WOW, this is my first posting in 2010! Sorry that I have been slackin’. So I recently discovered that I really like hummus; when I was younger I was afraid to try it because it looked weird. {ha ha, I am so glad I grew out of that stage}
I adapted this recipe from the Weight Watchers from Pantry to Plate book. At first the recipe was a little bland, so I added some more cayenne to give it a kick! It was a good healthy snack with a bit of kick.
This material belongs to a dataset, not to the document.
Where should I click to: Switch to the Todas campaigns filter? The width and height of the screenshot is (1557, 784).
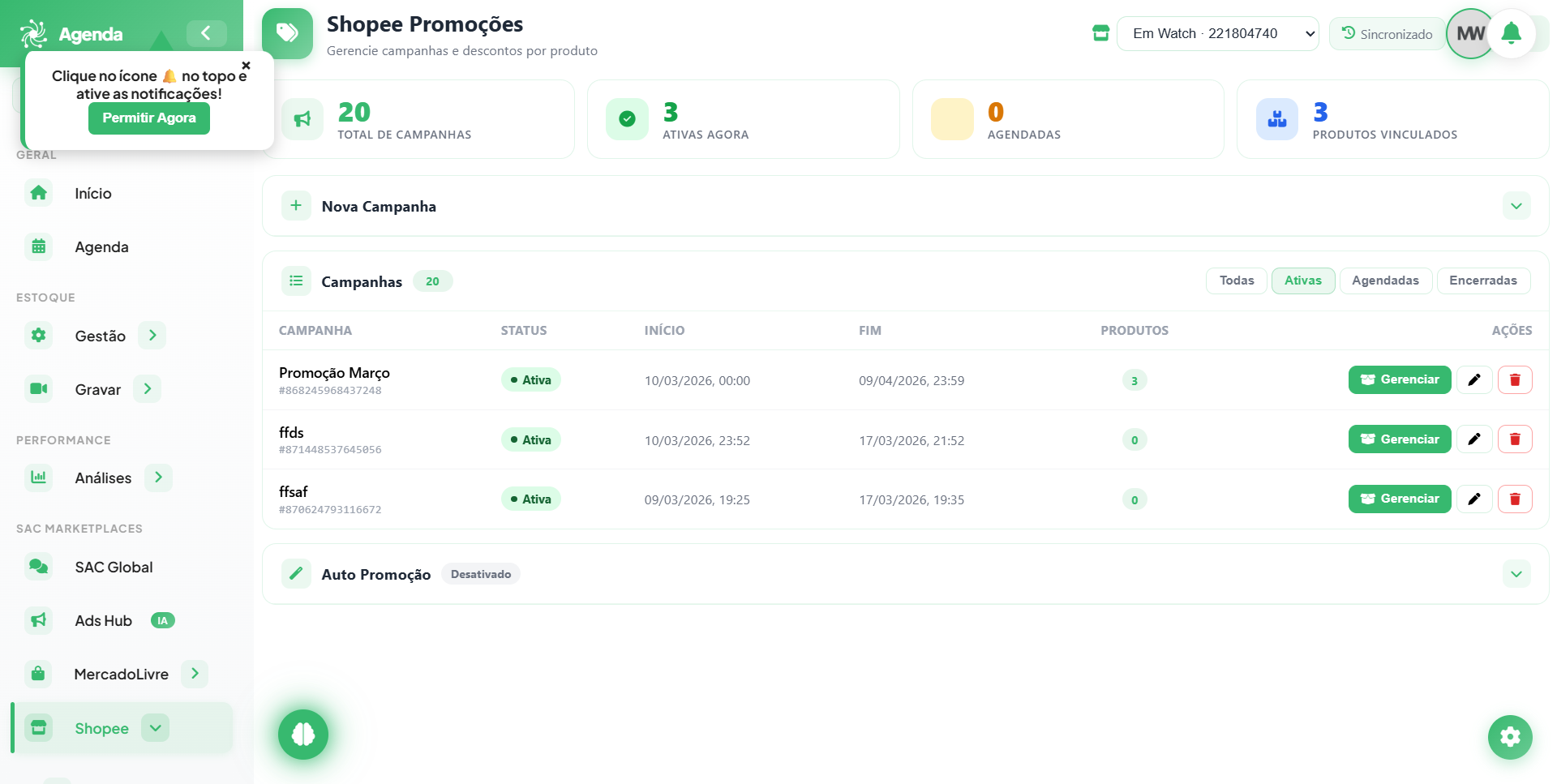click(x=1237, y=281)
Here is the original recipe.
RED PEPPER HUMMUS
Points Value: 2
Preparation Time: 15 minutes
Cooking Time: None
Level of Difficulty: Easy
Servings: 4
Ingredients:
1 small garlic cloves
1 (15½-ounce) can chickpeas, rinsed and drained
1/3 cup chopped rinsed roasted red bell pepper
3 tablespoons water
1 tablespoon tahini
1 tablespoon lemon juice
1/8 teaspoon salt
Pinch cayenne
Instructions:
1. With the motor running, add the garlic to a food processor through the feed tube and process until finely chopped. Add the chickpeas, roasted peppers, water, tahini, lemon juice, salt and cayenne and process, stopping once to scrape down the sides of the bowl until smooth.
2. Transfer to a bowl; stir in more water 1 tablespoon at a time if the hummus is too thick to spread easily. (The hummus may be prepared and refrigerated, covered, for up to 3 days.)
Special Notes:
Hummus is classically served with vegetable dippers or toasted pita wedges, but you can also use it to make attractive hors d’oeuvres: Put a half tablespoon of the mixture on each of 32 cucumber slices and garnish each with a parsley leaf or dill sprig; 4 pieces will have a POINTS value of 1
Recipe Source:
Weight Watchers From Pantry to Plate
Print this recipe.The ingredients…

Before the food processor…

Final product…

I hope you enjoy the recipe; happy cooking.